The old recipe is green and even cheaper than tape! For the benefit of Scrooges and retro-engineers, it's Horse hair bonded with Horse sh1t...
|Mark Rand||07/06/2021 17:29:18|
|1053 forum posts|
Or 542, which is what I have a bottle of.
PTFE tape has worked very well for a long time. People get panicky about it because of the risk of getting flecks of PTFE in narrow passages etc. when the tape is over applied or on the inside of the sealed joint. Pipe dope, 'liquid PTFE' etc and so-forth are just variations on the sealant theme.
|old mart||07/06/2021 17:43:01|
|3312 forum posts|
I cannot comment on the liquid PTFE,but the Loctite is very good, I wish I had used it on the 3/4 and 1/2 steel pipework in the museum's restoration area. I used PTFE tape for all the joints and there are many leaks. Hiring a commercial quality pipe threader would have helped, but at the speed we work it would have been far too expensive, we bought a Draper set and the thread quality is not great.
|martin perman||07/06/2021 18:23:51|
2005 forum posts
I prefer PTFE tape, easily applied in any orientation and if would on the correct way will not leak, I've found that liquid sealants need time to cure where as the tape is instant.

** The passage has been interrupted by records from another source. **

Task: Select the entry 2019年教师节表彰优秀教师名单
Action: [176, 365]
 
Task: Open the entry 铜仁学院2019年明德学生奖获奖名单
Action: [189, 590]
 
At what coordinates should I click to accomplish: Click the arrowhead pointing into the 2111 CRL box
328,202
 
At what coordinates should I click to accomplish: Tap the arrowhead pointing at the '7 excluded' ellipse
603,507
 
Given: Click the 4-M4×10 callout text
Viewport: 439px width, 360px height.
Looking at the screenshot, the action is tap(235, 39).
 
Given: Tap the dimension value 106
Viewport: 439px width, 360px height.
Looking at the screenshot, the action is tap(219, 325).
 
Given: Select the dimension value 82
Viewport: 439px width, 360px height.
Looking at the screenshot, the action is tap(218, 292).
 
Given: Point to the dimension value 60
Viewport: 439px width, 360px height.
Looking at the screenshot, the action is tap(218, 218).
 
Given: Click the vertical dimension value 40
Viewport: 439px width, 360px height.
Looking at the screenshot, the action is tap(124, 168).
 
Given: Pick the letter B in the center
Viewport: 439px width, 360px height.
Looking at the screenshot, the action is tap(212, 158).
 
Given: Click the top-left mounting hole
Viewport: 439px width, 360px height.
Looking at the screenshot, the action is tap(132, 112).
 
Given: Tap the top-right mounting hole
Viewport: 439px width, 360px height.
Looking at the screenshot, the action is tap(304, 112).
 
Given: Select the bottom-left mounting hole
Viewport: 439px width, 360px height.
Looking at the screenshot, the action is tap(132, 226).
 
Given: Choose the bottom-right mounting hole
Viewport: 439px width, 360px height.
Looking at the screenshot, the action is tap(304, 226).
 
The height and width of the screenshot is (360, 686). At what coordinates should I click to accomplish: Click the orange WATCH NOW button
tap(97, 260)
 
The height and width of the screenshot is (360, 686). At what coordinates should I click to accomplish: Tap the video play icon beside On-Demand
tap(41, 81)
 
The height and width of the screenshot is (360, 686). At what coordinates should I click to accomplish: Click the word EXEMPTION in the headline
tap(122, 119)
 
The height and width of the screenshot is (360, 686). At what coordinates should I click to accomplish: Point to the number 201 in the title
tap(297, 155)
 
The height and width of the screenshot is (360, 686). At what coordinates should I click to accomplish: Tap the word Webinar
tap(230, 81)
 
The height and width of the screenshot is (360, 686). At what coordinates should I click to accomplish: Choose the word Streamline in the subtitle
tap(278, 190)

|Kiwi Bloke||07/06/2021 22:13:43|
|602 forum posts|
I don't think there's much risk of bits of PTFE tape getting into the line, provided it's applied sensibly. However, I don't like tape. How many turns do you need to apply to ensure a good seal? It's difficult to predict. How tightly do you do up the fitting? It feels as though you can just keep tightening. And then, later, as the PTFE has undergone creep, do you re-tighten the fitting because it's now looser than it was?
I've used Loctite 567 hydraulic sealant (may be an obsolete number - the tube is >10 years old, and has kept well in the 'fridge). The advantage of paste over tape is that you can be sure that the threads are filled, even if malformed or damaged. It sets firmly enough so that the fitting doesn't need to be tightened to gorilla levels of torque, which is useful in, for instance, light alloy and tapered thread fittings. It seals against low pressures instantly, and cures to be pressure-proof fairly quickly. I use it on all applications where I used to use tape, hydraulics, pneumatics, central heating. It's never let me down, whereas tape did. It's easy to undo. Only disadvantage is removing cured sealant from female threads if the joint has to be broken: it's a fiddle, it just takes time.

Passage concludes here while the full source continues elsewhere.